Quite a few people have reached out in the past little while inquiring about pregnancy snacks. It’s no secret that I gained nearly 50 lbs with my first baby. Now, less than two years later, I am about to welcome my second son to this world. I’ve managed to keep my weight at a more stable 32 lb weight gain (so far).
In my opinion, pregnancy and travel snacks are very similar. I look for compact items that carry the most nutritional punch in the least amount of space/packaging/calories.
The two brands of bars shown above (*not at all sponsored for those wondering) are my absolute go-to items for portability and ease. With the Kind bars, I only eat those with 5 gm or sugar or less per serving (which does limit options so check out each flavour as some contain more than 20 gm per bar). With the Simply Protein bars, there’s no concern. There’s typically only about 2 gm per bar. Kind bars are more natural in that they’re made with items you know, recognize and understand — various nuts, honey, cinnamon etc. Simply Protein are more synthetic in that they’re more like a “fake” food — can’t really tell what you’re eating because they’re miniscule little protein balls all packed together into a bar. A lot of my friends don’t like the texture, but I’ve acquired a keen taste for them.

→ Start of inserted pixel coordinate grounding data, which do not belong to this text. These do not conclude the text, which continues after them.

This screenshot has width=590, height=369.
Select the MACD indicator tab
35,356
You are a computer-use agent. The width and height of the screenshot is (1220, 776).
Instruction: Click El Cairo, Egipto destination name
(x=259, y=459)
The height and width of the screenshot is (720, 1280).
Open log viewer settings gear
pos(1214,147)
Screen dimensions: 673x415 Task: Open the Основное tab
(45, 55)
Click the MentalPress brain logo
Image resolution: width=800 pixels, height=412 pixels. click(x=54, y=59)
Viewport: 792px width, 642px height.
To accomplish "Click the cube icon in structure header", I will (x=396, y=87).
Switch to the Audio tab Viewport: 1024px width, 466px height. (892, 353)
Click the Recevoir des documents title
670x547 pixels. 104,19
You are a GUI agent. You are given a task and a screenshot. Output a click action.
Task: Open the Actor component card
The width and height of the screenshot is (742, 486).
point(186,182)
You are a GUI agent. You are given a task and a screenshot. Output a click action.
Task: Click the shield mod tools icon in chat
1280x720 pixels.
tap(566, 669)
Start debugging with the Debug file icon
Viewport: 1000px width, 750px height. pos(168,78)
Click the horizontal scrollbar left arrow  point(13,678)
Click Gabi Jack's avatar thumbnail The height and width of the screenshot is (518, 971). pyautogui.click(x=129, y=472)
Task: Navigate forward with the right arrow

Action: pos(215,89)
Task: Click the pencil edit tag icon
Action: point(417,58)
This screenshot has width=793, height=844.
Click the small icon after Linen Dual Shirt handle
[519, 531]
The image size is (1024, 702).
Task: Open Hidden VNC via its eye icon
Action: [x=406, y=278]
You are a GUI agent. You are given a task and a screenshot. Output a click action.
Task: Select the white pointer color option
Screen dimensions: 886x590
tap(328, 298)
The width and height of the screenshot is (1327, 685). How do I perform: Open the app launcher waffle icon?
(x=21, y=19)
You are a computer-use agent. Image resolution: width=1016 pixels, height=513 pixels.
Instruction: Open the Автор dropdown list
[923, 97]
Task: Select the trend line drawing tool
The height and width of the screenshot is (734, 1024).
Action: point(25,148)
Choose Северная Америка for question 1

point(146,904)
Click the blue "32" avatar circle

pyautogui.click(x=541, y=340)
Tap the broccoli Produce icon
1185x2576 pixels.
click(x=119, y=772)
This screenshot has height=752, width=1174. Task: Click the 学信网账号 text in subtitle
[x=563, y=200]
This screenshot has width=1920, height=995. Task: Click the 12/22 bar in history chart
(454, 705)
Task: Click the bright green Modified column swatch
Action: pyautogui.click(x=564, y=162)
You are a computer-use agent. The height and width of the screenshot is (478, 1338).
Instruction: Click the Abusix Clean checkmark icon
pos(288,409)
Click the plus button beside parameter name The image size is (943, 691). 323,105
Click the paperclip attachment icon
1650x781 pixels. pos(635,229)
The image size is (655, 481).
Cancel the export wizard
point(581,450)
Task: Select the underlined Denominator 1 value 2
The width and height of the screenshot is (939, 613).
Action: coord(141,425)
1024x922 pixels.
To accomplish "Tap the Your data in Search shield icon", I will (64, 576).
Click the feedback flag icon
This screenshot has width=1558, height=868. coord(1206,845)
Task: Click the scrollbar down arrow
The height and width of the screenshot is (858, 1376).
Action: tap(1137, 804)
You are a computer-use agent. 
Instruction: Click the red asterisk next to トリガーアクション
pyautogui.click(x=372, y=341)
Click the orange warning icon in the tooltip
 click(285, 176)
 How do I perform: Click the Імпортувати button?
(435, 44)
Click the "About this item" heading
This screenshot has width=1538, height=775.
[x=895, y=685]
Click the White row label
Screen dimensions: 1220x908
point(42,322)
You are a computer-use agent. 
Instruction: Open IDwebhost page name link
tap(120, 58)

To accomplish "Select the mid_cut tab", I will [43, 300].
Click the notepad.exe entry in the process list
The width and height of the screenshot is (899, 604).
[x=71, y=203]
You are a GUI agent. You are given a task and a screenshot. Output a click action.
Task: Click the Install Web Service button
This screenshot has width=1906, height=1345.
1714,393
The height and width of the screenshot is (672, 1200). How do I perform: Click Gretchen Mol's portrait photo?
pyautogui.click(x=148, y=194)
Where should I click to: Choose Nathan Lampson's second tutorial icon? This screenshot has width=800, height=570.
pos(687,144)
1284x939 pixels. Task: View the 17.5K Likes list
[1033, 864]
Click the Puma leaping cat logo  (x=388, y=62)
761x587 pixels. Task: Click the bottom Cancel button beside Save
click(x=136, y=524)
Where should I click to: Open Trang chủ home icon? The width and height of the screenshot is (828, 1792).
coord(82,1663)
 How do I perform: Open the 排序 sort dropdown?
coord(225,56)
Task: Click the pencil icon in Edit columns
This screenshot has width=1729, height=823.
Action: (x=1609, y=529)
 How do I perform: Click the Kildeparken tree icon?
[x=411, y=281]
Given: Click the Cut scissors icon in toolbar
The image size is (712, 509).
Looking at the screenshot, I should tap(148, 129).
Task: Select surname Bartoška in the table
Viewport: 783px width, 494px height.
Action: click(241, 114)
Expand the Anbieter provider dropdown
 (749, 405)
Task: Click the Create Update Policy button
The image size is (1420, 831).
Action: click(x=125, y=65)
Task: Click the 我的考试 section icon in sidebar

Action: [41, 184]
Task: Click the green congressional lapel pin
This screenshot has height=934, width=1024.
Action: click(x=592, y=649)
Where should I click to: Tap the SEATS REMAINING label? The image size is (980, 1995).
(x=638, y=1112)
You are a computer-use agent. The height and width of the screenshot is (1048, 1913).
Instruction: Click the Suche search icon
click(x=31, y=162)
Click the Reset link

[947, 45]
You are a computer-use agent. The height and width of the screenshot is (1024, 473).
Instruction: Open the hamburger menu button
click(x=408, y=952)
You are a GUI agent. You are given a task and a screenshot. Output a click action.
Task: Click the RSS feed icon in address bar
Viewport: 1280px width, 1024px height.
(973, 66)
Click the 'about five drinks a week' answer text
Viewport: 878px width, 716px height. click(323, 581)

I’m not going to sit here and go on and on about my diet because some days are atrocious and others are a nutritionist’s dream. It’s all about balance. I just wanted to answer the people who have reached out to me and pass the info along to any other readers.
(1) Vega Protein + Greens — this is a vegan/no animal products/completely plant based protein — daily shake I consume at least once, but sometimes twice to stave off nasty cravings. I was consuming the Vega Nutritional Shake until I found out that the grapeseed extract in it hasn’t been tested for safe use in pregnancy so I quickly switched to protein and greens when I found that out.
(2) Kind Bars – Madagasar Vanilla Almond Bar is my go-to. There’s a ton of protein, light flavour and high fibre.
(3) Simply Protein brand bars and snacks. In the last trimester I’ve eaten a bag of the crunch (below) as my mid-morning snack.